§ **Description of the task**
Transcribe the following records exactly, images excluded.
(Data provided Opens)
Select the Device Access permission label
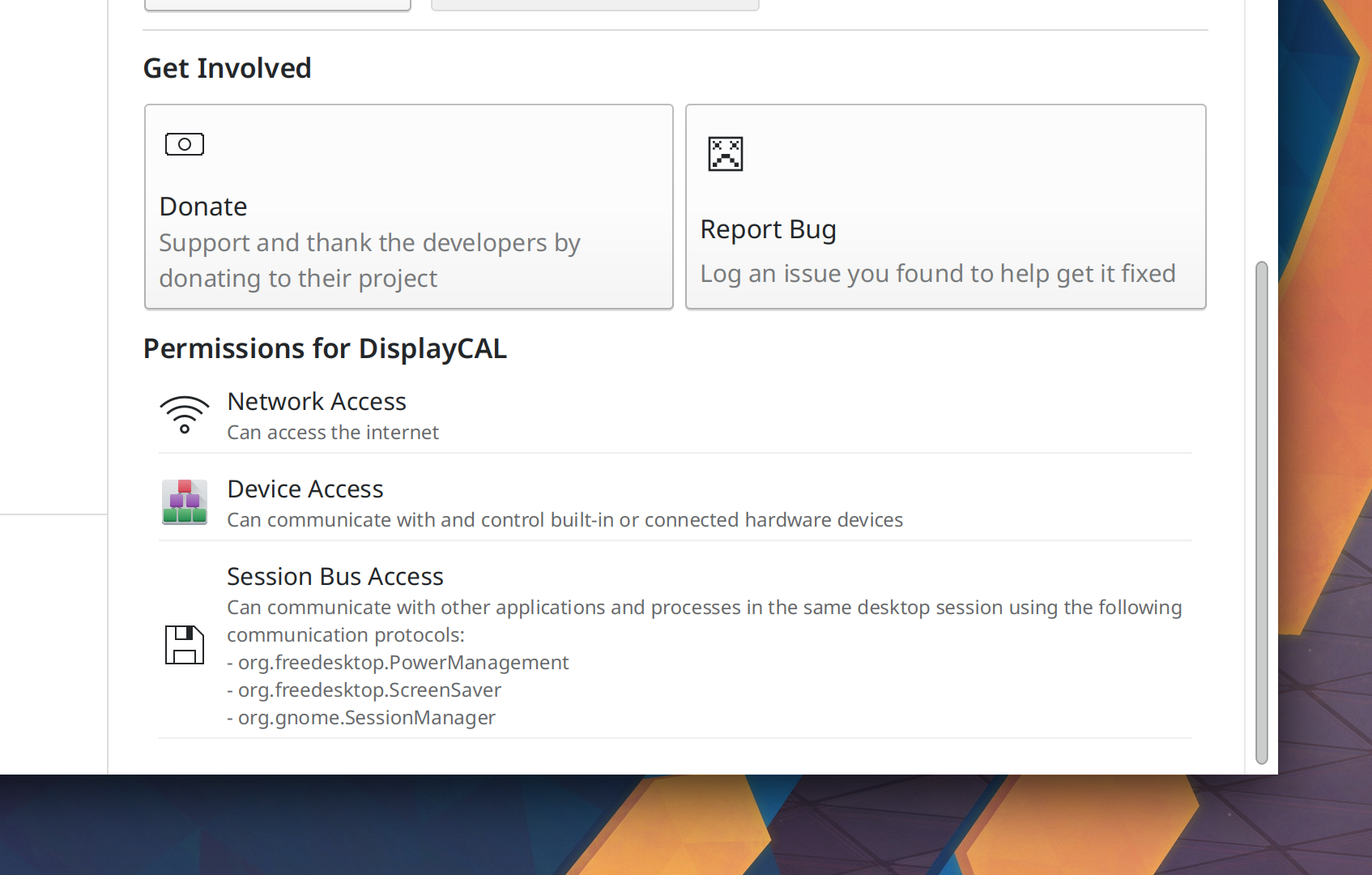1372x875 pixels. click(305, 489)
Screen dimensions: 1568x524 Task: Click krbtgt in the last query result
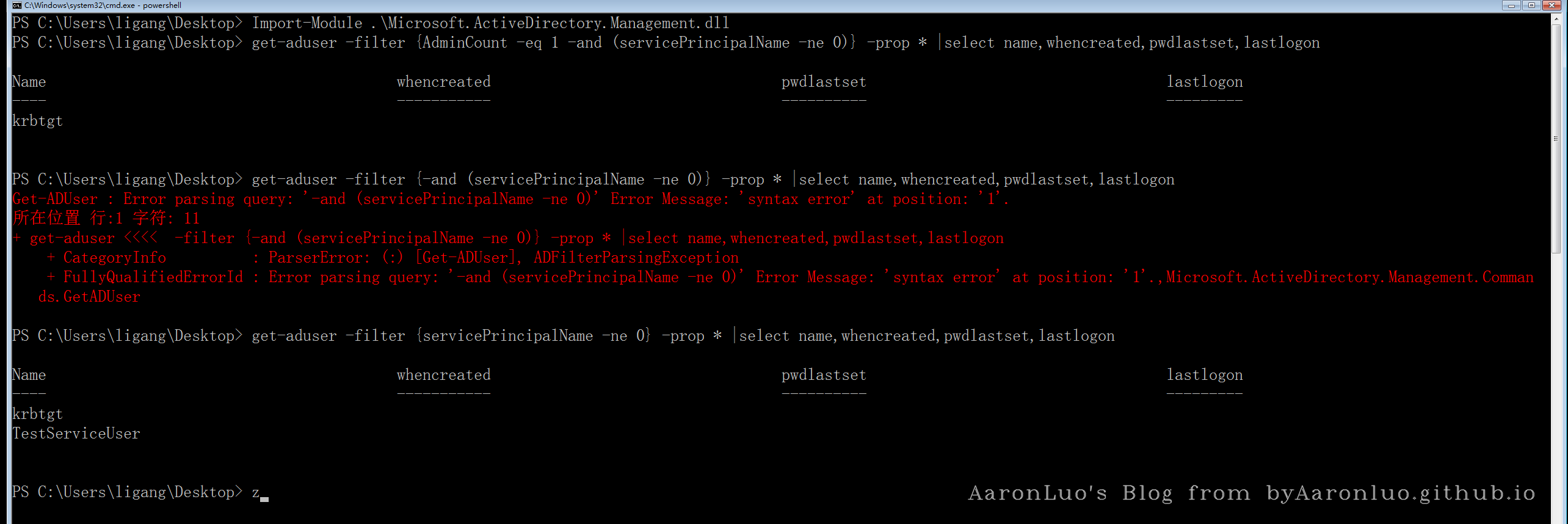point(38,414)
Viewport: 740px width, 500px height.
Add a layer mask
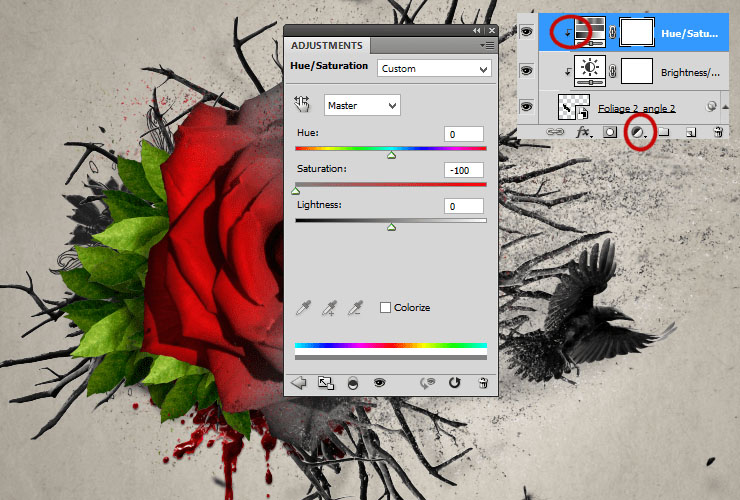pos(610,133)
(Data provided Closes)
§ **Result**
Select the Device Access permission label
1372x875 pixels. click(305, 489)
Screen dimensions: 1568x524 Task: Click krbtgt in the last query result
point(38,414)
Viewport: 740px width, 500px height.
Add a layer mask
pos(610,133)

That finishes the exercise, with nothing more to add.